▶ YOUR OBJECTIVE
Omit the pictures, please, and give each record below again exactly.

········

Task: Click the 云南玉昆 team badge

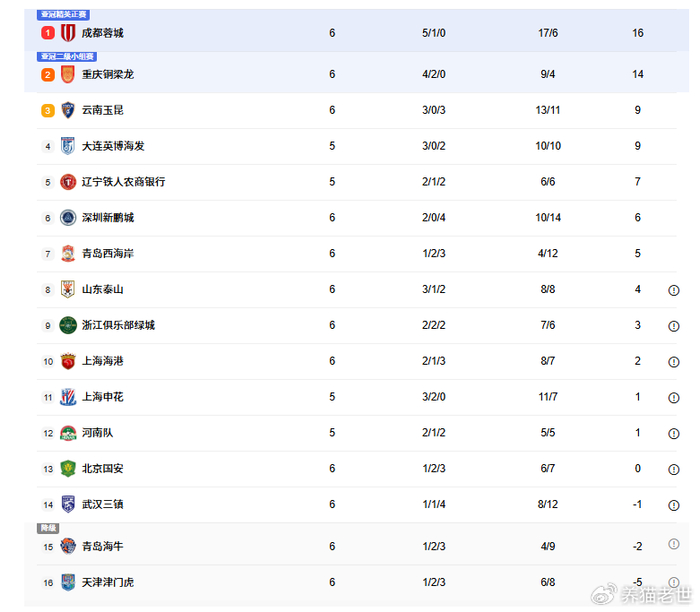Action: 68,110

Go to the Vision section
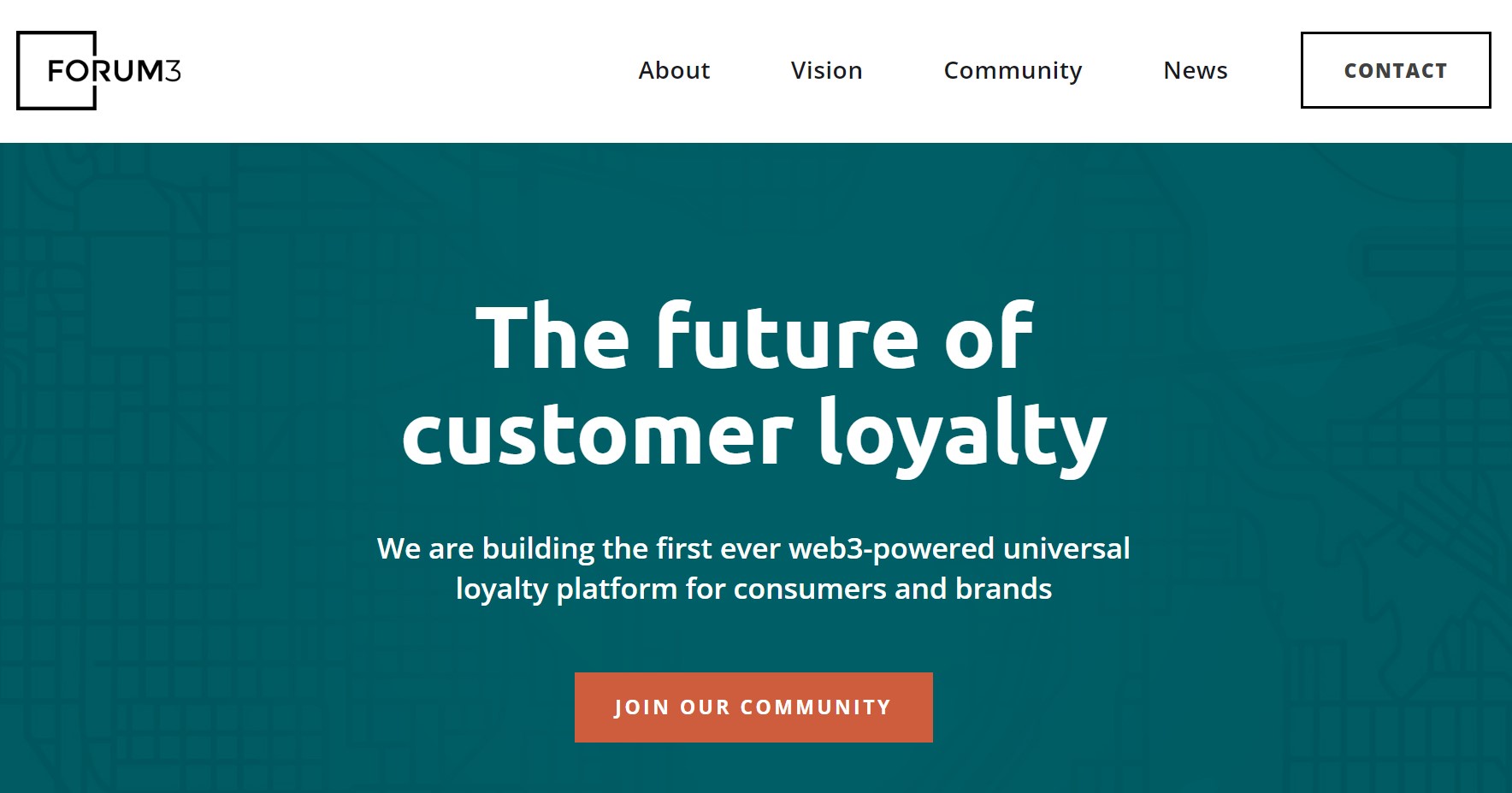(826, 70)
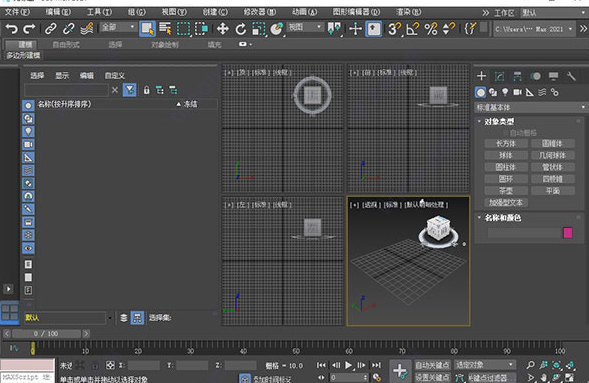
Task: Toggle the 自动关键点 auto key button
Action: [432, 365]
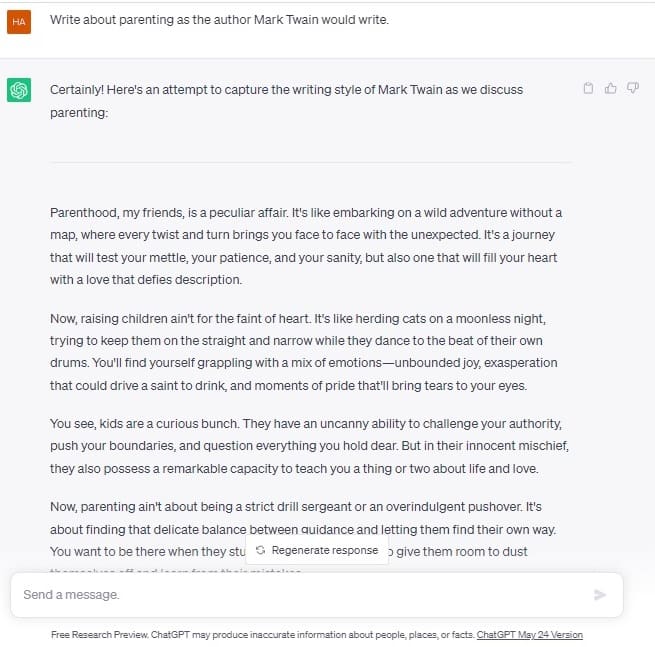655x647 pixels.
Task: Click the green ChatGPT logo avatar
Action: point(19,90)
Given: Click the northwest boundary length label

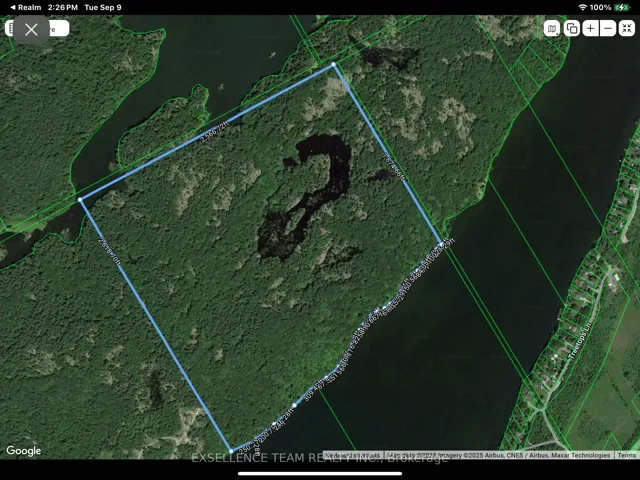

········

▶ ANSWER AREA
Task: Click the 云南玉昆 team badge

Action: 68,110

Go to the Vision section
(826, 70)
Task: Toggle the 自动关键点 auto key button
Action: [432, 365]
655x647 pixels.
Task: Click the green ChatGPT logo avatar
Action: point(19,90)
Given: Click the northwest boundary length label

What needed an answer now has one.